→ **EXERCISE**:
Count the lines below that include "agent". Only the number should be given.

AVAILABLE DATA Block Start

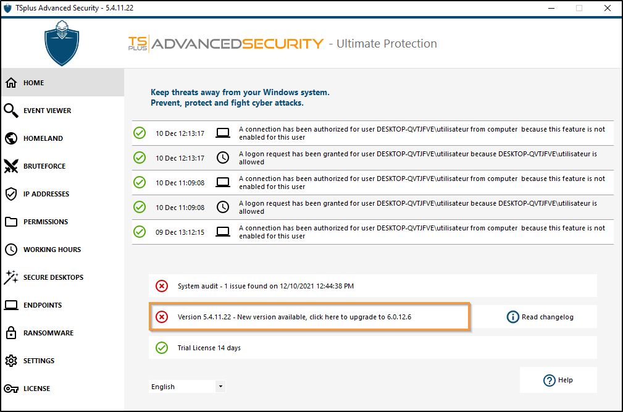Open Working Hours via the clock icon
The height and width of the screenshot is (412, 623).
(x=11, y=249)
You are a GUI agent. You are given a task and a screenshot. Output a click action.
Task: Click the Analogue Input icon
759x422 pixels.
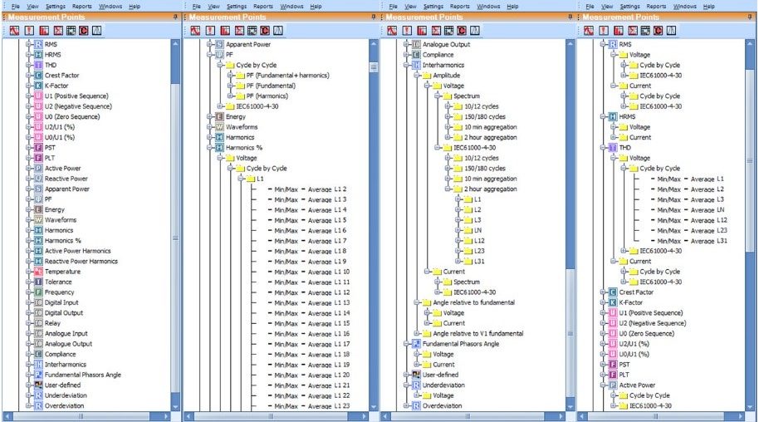(38, 334)
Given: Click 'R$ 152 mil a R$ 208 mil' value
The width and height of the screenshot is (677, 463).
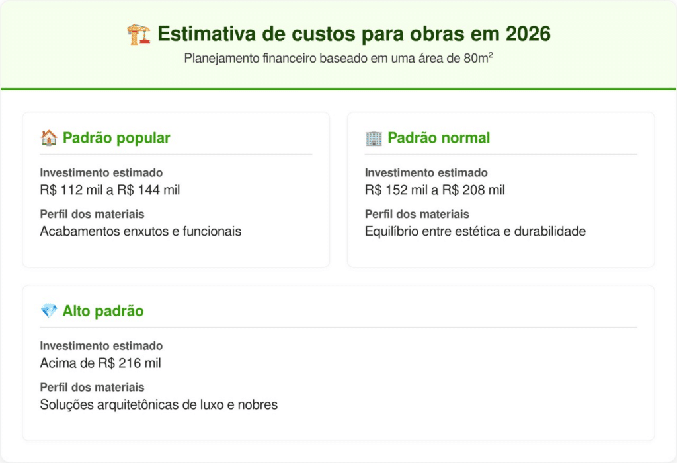Looking at the screenshot, I should [435, 190].
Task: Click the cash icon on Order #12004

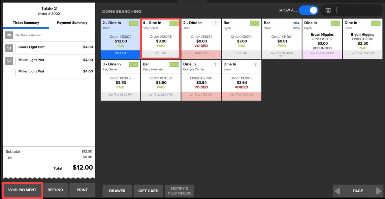Action: point(255,23)
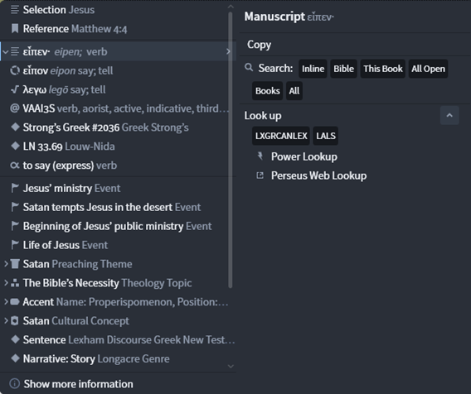Search the word in This Book

pos(383,69)
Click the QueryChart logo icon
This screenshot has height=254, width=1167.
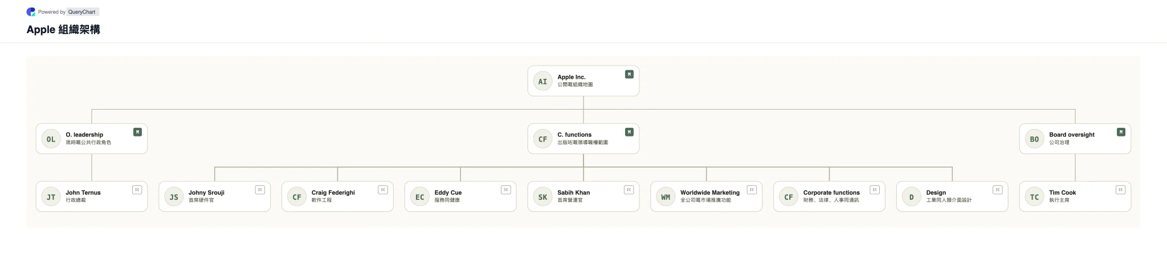tap(31, 11)
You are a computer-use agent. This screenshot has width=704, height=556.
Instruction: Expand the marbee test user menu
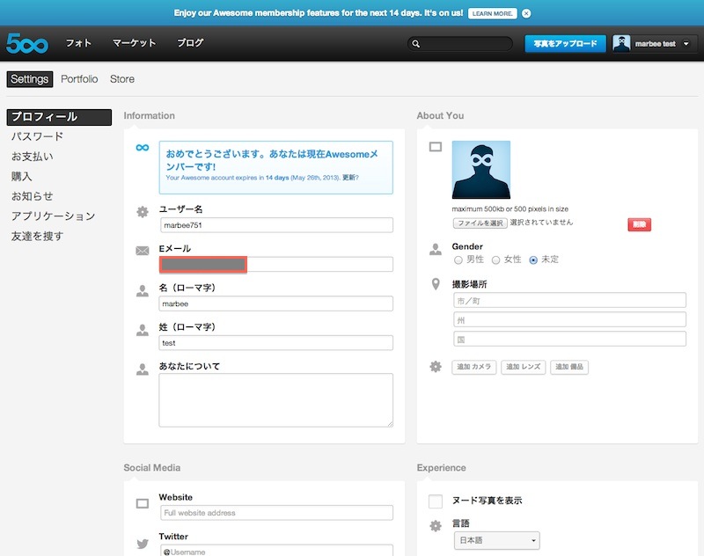(x=686, y=44)
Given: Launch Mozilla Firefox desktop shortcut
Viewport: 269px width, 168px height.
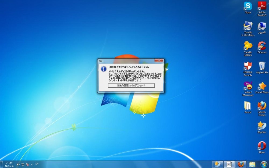Looking at the screenshot, I should point(262,106).
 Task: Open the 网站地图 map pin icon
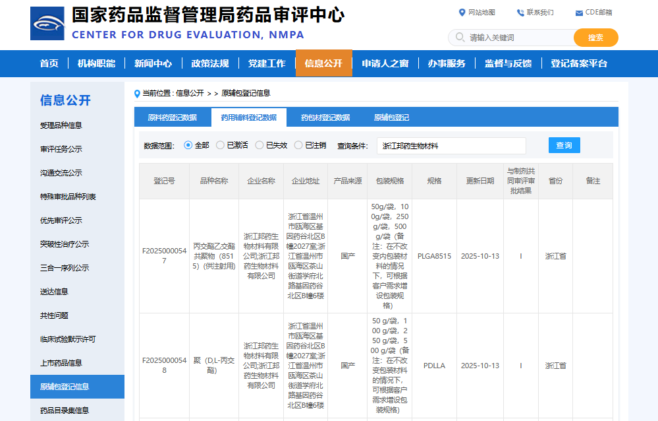pyautogui.click(x=462, y=13)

AVAILABLE DATA Block End

→ **EXERCISE SOLUTION**:
2